Output

The maximum CPU time a job can use, in minutes, relative to the CPU factor of the named host. CPULIMIT is scaled by the CPU factor of the execution host so that jobs are allowed more time on slower hosts.

When the job-level CPULIMIT is reached, a SIGXCPU signal is sent to all processes belonging to the job. If the job has no signal handler for SIGXCPU, the job is killed immediately. If the SIGXCPU signal is handled, blocked, or ignored by the application, then after the grace period expires, LSF sends SIGINT, SIGTERM, and SIGKILL to the job to kill it.

PROCLIMIT

The maximum number of processors allocated to a job. Jobs that request fewer slots than the minimum PROCLIMIT or more slots than the maximum PROCLIMIT are rejected. If the job requests minimum and maximum job slots, the maximum slots requested cannot be less than the minimum PROCLIMIT, and the minimum slots requested cannot be more than the maximum PROCLIMIT.

MEMLIMIT

The maximum running set size (RSS) of a process. If a process uses more memory than the limit allows, its priority is reduced so that other processes are more likely to be paged in to available memory. This limit is enforced by the setrlimit system call if it supports the RLIMIT_RSS option.
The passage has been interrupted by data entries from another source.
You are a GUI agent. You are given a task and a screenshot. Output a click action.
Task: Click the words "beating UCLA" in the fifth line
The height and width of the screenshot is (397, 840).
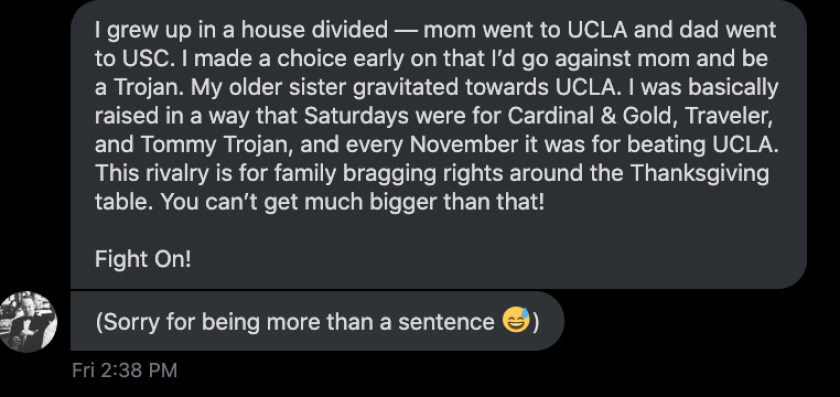[703, 145]
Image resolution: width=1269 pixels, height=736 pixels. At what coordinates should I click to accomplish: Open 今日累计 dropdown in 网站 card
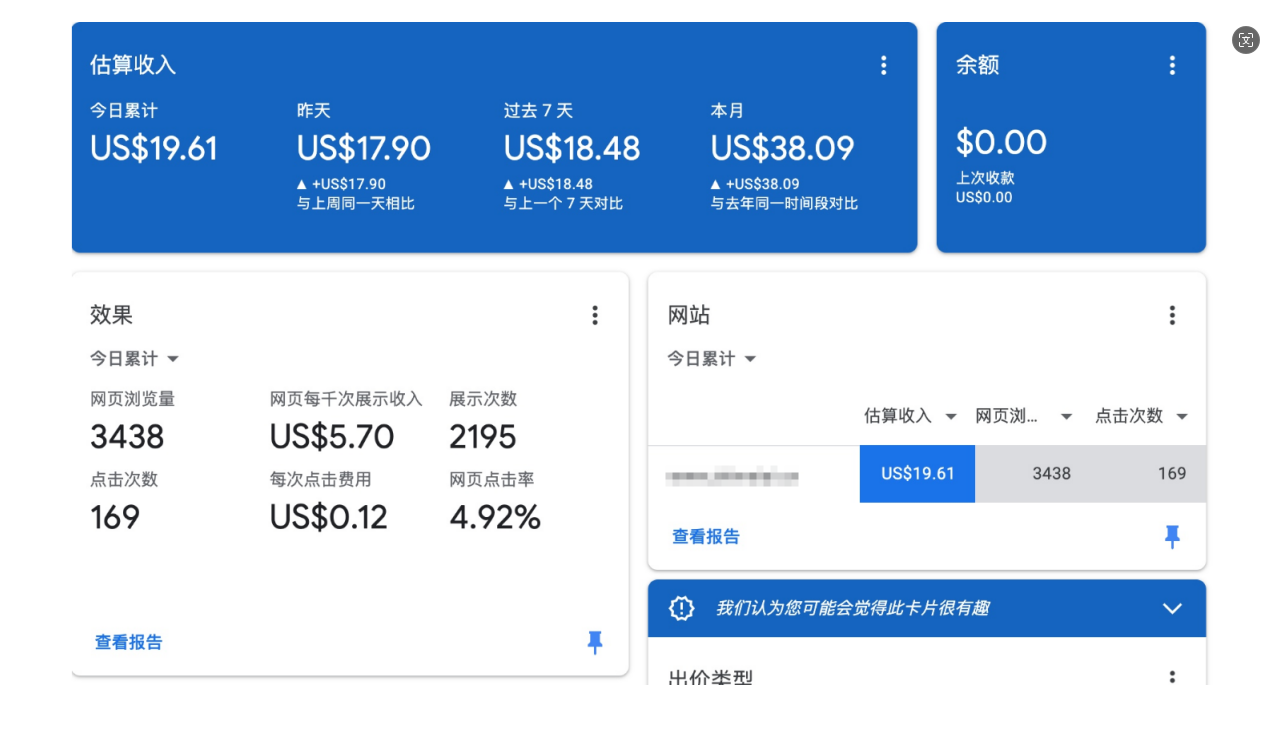(x=712, y=359)
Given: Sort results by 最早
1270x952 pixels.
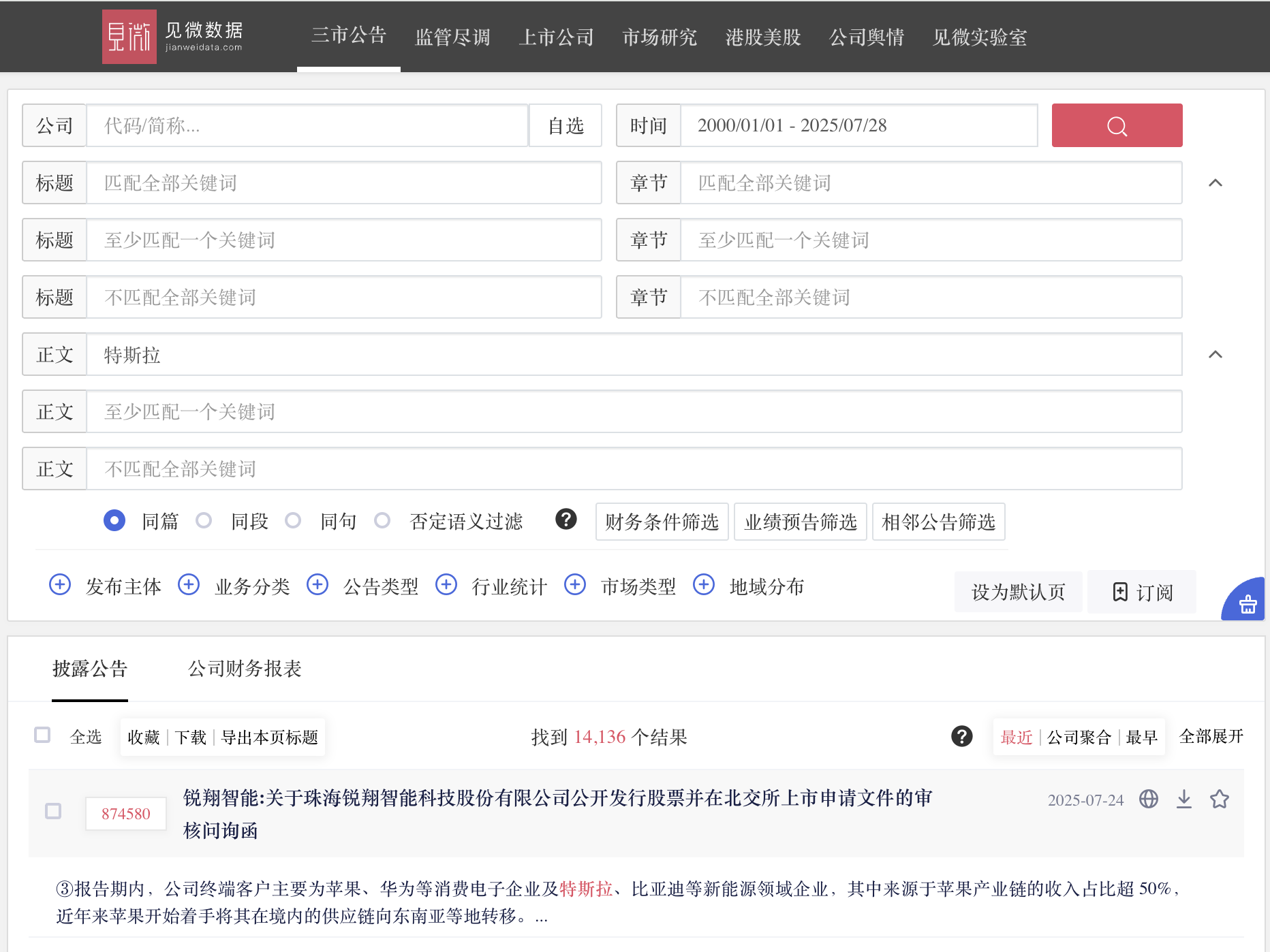Looking at the screenshot, I should tap(1141, 737).
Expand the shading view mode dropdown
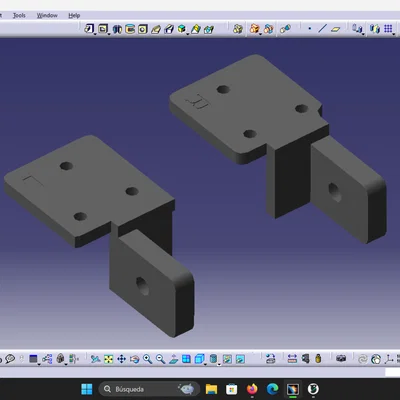The height and width of the screenshot is (400, 400). point(219,364)
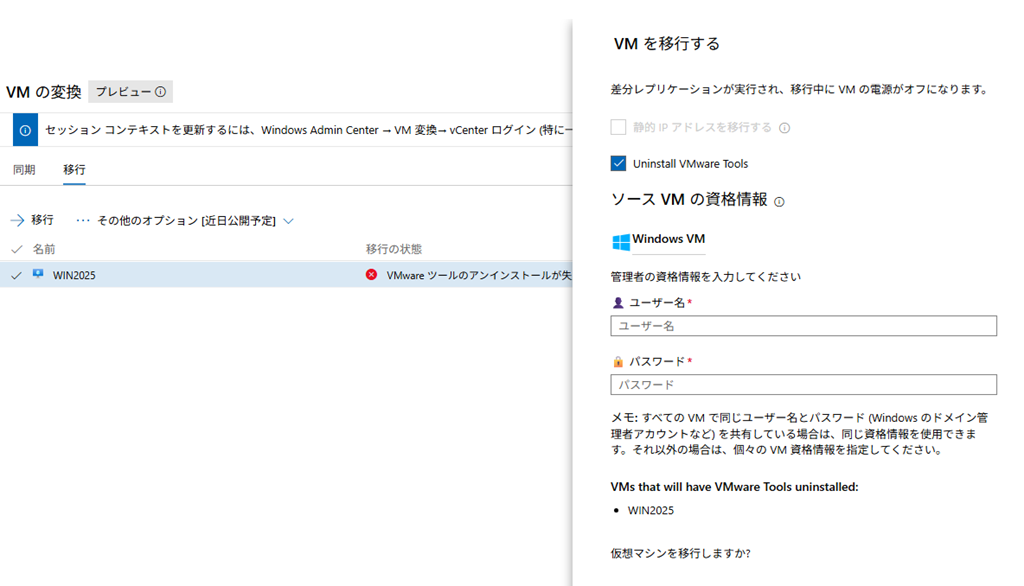This screenshot has width=1024, height=586.
Task: Focus the ユーザー名 input field
Action: [803, 326]
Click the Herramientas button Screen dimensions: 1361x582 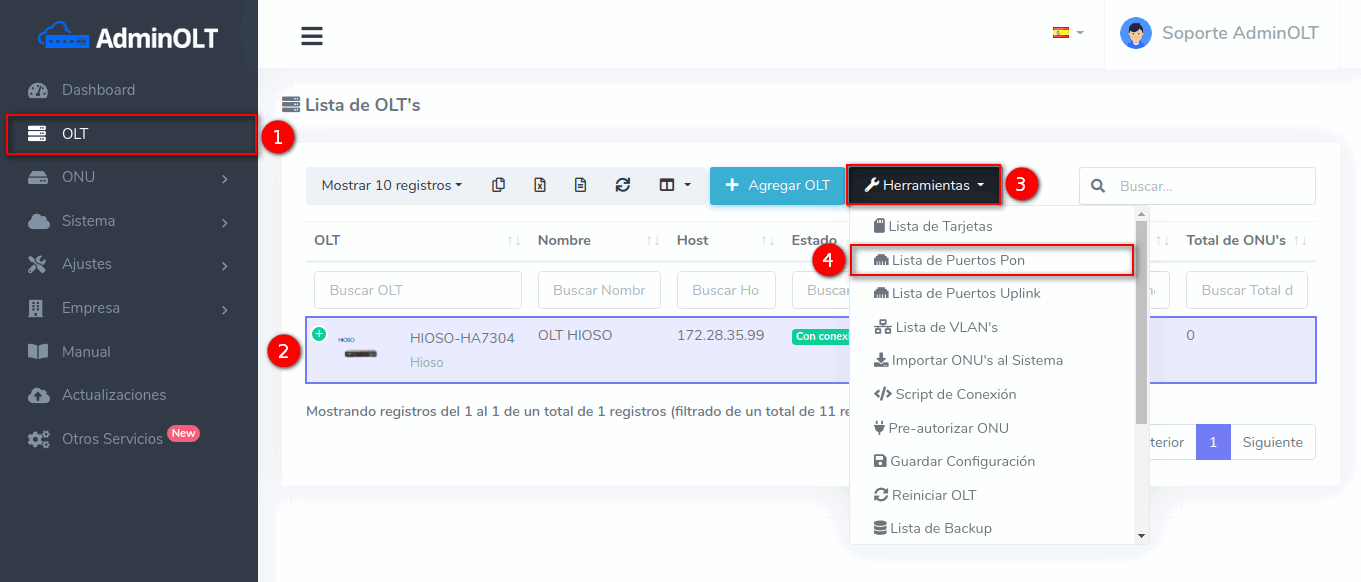[924, 185]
By default, the limit is shown in KB. Use LSF_UNIT_FOR_LIMITS in lsf.conf to specify a larger unit for display (MB, GB, TB, PB, or EB).

SWAPLIMIT

The swap space limit that a job may use. If SWAPLIMIT is reached, the system sends the following signals in sequence to all processes in the job: SIGINT, SIGTERM, and SIGKILL.

By default, the limit is shown in KB. Use LSF_UNIT_FOR_LIMITS in lsf.conf to specify a larger unit for display (MB, GB, TB, PB, or EB).

PROCESSLIMIT

The maximum number of concurrent processes allocated to a job. If PROCESSLIMIT is reached, the system sends the following signals in sequence to all processes belonging to the job: SIGINT, SIGTERM, and SIGKILL.

THREADLIMIT

The maximum number of concurrent threads allocated to a job. If THREADLIMIT is reached, the system sends the following signals in sequence to all processes belonging to the job: SIGINT, SIGTERM, and SIGKILL.

The possible UNIX per-process resource limits are:

RUNLIMIT

The maximum wall clock time a process can use, in minutes. RUNLIMIT is scaled by the CPU factor of the execution host. When a job has been in the RUN state for a total of RUNLIMIT minutes, LSF sends a SIGUSR2 signal to the job. If the job does not exit within 5 minutes, LSF sends a SIGKILL signal to kill the job.